_PROMPT_: Give back, exactly and with nothing added, the lines that run from the one containing "Согласен (92, 2528)" to the final line below.

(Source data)
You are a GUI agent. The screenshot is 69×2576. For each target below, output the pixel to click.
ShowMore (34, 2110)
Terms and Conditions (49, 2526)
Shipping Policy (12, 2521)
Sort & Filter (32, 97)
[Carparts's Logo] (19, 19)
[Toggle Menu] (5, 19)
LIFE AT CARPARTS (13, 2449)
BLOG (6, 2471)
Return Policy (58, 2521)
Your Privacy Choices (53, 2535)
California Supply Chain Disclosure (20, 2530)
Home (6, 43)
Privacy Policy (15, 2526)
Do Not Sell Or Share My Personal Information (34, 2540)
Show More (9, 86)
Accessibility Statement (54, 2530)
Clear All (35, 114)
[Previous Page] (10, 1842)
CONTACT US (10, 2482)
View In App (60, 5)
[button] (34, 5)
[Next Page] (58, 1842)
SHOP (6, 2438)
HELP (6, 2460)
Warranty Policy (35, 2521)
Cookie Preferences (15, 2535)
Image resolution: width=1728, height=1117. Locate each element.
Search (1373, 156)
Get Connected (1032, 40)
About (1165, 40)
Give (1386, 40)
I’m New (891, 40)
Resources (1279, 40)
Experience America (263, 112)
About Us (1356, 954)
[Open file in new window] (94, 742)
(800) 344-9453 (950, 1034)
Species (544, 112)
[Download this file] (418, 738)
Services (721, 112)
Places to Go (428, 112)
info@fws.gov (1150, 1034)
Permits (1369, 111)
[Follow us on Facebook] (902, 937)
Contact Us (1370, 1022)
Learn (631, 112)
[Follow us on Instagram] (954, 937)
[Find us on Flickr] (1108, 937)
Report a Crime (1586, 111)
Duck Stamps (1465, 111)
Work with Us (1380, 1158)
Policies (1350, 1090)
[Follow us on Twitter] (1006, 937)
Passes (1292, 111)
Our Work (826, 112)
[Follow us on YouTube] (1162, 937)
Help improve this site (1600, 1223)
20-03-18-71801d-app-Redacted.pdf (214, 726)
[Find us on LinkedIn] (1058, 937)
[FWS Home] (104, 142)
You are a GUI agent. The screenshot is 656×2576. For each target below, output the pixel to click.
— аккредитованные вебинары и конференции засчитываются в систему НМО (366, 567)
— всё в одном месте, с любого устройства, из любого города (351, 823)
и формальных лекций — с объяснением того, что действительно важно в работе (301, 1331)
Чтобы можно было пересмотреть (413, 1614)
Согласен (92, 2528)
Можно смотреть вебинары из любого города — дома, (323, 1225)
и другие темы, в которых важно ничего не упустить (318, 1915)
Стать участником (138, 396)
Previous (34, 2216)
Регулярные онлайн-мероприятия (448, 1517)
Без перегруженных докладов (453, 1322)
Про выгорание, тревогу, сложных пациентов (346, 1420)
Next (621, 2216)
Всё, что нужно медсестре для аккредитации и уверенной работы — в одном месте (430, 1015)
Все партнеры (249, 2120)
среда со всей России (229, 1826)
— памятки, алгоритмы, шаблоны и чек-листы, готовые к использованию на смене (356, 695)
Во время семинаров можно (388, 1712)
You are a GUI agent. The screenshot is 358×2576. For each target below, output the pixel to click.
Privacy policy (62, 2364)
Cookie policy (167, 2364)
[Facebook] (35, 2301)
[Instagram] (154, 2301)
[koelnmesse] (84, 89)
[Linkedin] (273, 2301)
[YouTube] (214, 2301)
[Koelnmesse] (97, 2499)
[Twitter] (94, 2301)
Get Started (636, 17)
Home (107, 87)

_COMPLETED EXERCISE_:
Согласен (92, 2528)
Можно смотреть вебинары из любого города — дома, (323, 1225)
и другие темы, в которых важно ничего не упустить (318, 1915)
Стать участником (138, 396)
Previous (34, 2216)
Регулярные онлайн-мероприятия (448, 1517)
Без перегруженных докладов (453, 1322)
Про выгорание, тревогу, сложных пациентов (346, 1420)
Next (621, 2216)
Всё, что нужно медсестре для аккредитации и уверенной работы — в одном месте (430, 1015)
Все партнеры (249, 2120)
среда со всей России (229, 1826)
— памятки, алгоритмы, шаблоны и чек-листы, готовые к использованию на смене (356, 695)
Во время семинаров можно (388, 1712)
You are a GUI agent. The screenshot is 358×2576. For each target below, output the pixel to click.
Privacy policy (62, 2364)
Cookie policy (167, 2364)
[Facebook] (35, 2301)
[Instagram] (154, 2301)
[koelnmesse] (84, 89)
[Linkedin] (273, 2301)
[YouTube] (214, 2301)
[Koelnmesse] (97, 2499)
[Twitter] (94, 2301)
Get Started (636, 17)
Home (107, 87)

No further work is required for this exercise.